Fixes a compatibility bug on Windows when compiling with Microsoft Visual C++.

Version 1.1.1

SafeLife v1.1.1 adds a few minor features and fixes a major performance bug in the training algorithms.

  • Fixed a bug in which torch.tensor() was being passed python lists instead of numpy arrays during training. The former is much slower than the latter, even when the lists can easily be converted to numpy arrays. After the fix training runs several times faster. See PyTorch issue #13918 for more details.

  • Created an 'inaction baseline' option for the env_wrappers.SimpleSideEffectPenalty class. If baseline='inaction', the side effect penalty will be relative to the counterfactual in which the agent took no actions rather than relative to the fixed starting state.

  • Added a convenience method to load data from SafeLife log (json) files. See safelife_logger.load_safelife_log() for more details.

  • Added a command to go back to previous levels when in interactive mode. Use the < and > keys to navigate to previous and next levels.

  • Tweaked the package requirements to avoid conflicts between later versions of pyglet and gym.

Version 1.1

SafeLife v1.1 introduces many changes to make it easier to run SafeLife agents in a variety of settings. Some of these changes are backwards incompatible, so please read this carefully if you are upgrading from a previous version.

Changes to the core safelife package

  • Removed the SafeLifeGame.performance_ratio() method and replaced it with separate methods points_earned(), available_points(), and required_points(). Note that previously the points in performance_ratio were either zero or one for each cell, whereas now we calculate a proportion of the actual possible score, using a full range of cell and goal types. This does not change the behavior in any benchmark levels since each benchmark level only used one type of point-awarding cell.

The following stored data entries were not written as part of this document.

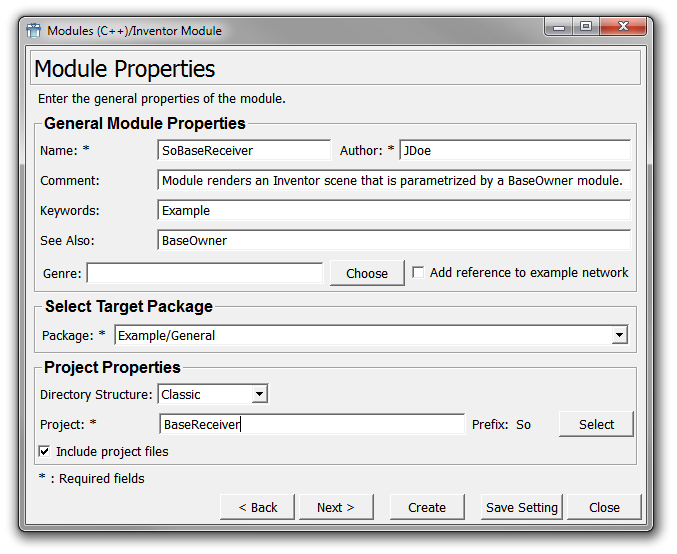Focus the Name field containing SoBaseReceiver
The height and width of the screenshot is (554, 677).
[244, 150]
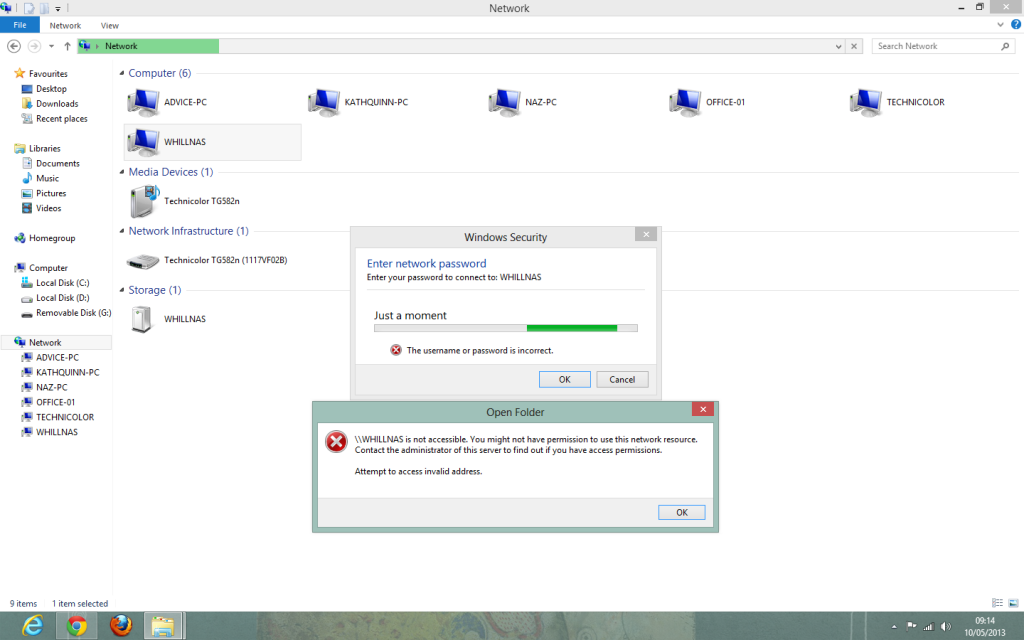Switch to the View ribbon tab
This screenshot has width=1024, height=640.
[x=110, y=25]
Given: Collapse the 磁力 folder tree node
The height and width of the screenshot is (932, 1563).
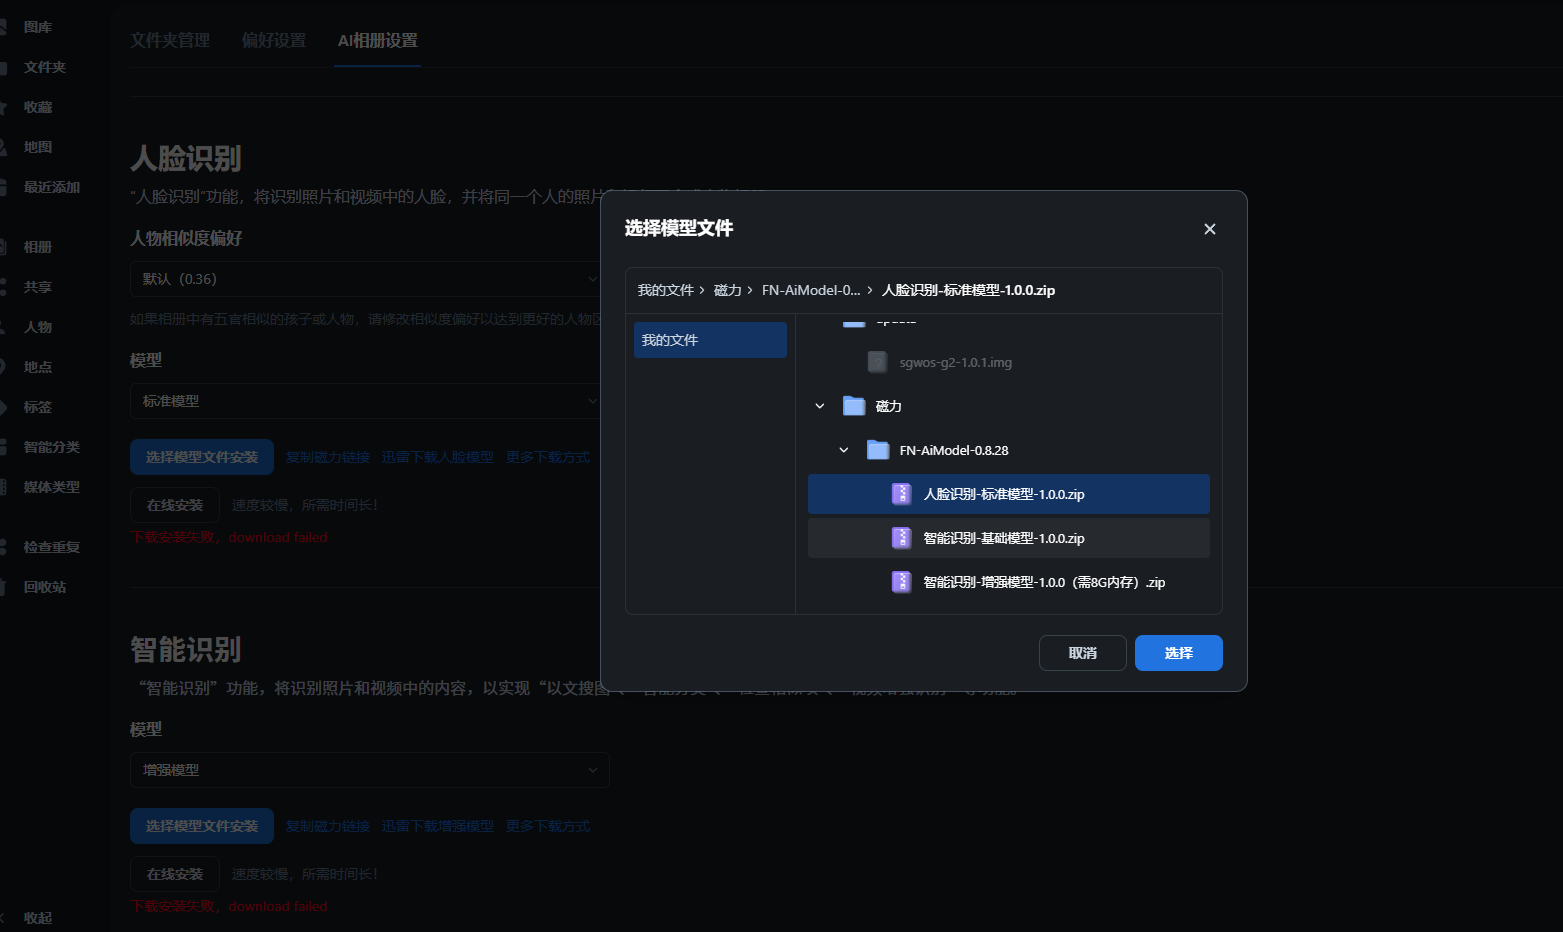Looking at the screenshot, I should point(820,406).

  • Renamed file_finder.py to level_iterator.py, which much more clearly describes the main use of the module. The old module is still available as an alias, but will issue a deprecation warning.

  • Replaced file_finder.safelife_loader with level_iterator.SafeLifeLevelIterator. The former was a generator object, and therefore not pickleable, whereas the latter is a class. As a class it is also easier to modify (see SafeLifeLevelIterator.get_next_parameters()) to e.g. implement curriculum learning.

  • Created a global random number generator using Numpy v1.18 and provided mechanisms to more consistently seed levels. In particular, each level is created with its own Numpy SeedSequence, so one can easily create an identical set of training levels even if training hyperparameters change.

  • Removed the global_counter object from SafeLifeEnv. Previously, this object contained counts of the total number of steps taken across all environments and was used to set schedules for training hyperparameters. However, it wasn't actually used by the environments themselves, it didn't work well with distributed training, and it made disparate pieces of code unnecessarily tightly coupled. Instead, this functionality has been moved into the SafeLifeLogger class (see below).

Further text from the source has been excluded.